Allongé sur le dos, les bras en croix, le chinois avait l'air plus décontracté
qu'il ne l'avait jamais été. Avait l'air, seulement : son front
était plissée et ses dents serrées, comme s'il avait mal
quelque part, et Duo s'aperçut aussi que sa respiration était
un peu trop rapide.
- Wuffy ? Appela doucement l'américain.
- Maaaaaaaaaaaaaaaaaaaaxwell... Soupira Wufei en grimaçant.
- Bah, ça va, t'es encore vivant ! Rigola-t-il en s'accroupissant à
ses côtés.
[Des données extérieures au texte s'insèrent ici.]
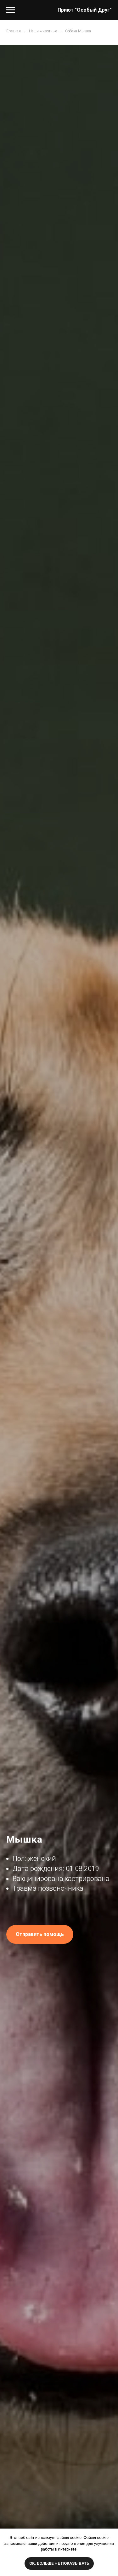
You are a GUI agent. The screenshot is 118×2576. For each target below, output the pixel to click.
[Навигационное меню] (10, 10)
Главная (13, 31)
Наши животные (43, 31)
Qu'est-ce que tu as fait de tes ailes ? Vachement chouette,
au fait !
Le chinois lui dédia un regard mi courroucé mi apeuré,
appréciant guère que Duo parle de cette
particularité
à voix haute, et surtout craignant ce qui pourrait arriver si les autres
apprenaient qu'il n'était pas humain.
- Hem.
Duo se releva, lançant un regard interrogatif à Heero qui s'était
approché et fixait Quatre et Trowa d'un air dubitatif. Il suivi le regard
du japonais, et resta muet de surprise (*si c'est possible ^_^ ;;;*), tandis
que Wufei se relevait tant bien que mal en ménageant ses épaules
comme il le pouvait, regardant lui aussi les deux autres pilotes à quelques
mètres d'eux.
Quatre les regarda tour à tour sans comprendre. Qu'est-ce qu'ils avaient
tous à le fixer ainsi ? Car c'était lui qu'ils regardaient, et
pas Trowa. L'arabe se tourna vers son brun perso, cherchant une explication
quelconque. Pour toute réponse, son amant leva doucement la main sur
son visage et commença à tracer le tour de son il gauche,
toujours aussi bleu, mais cerclée d'une grande tache noire qui descendait
jusque sur sa pommette, et remontait sur sa tempe.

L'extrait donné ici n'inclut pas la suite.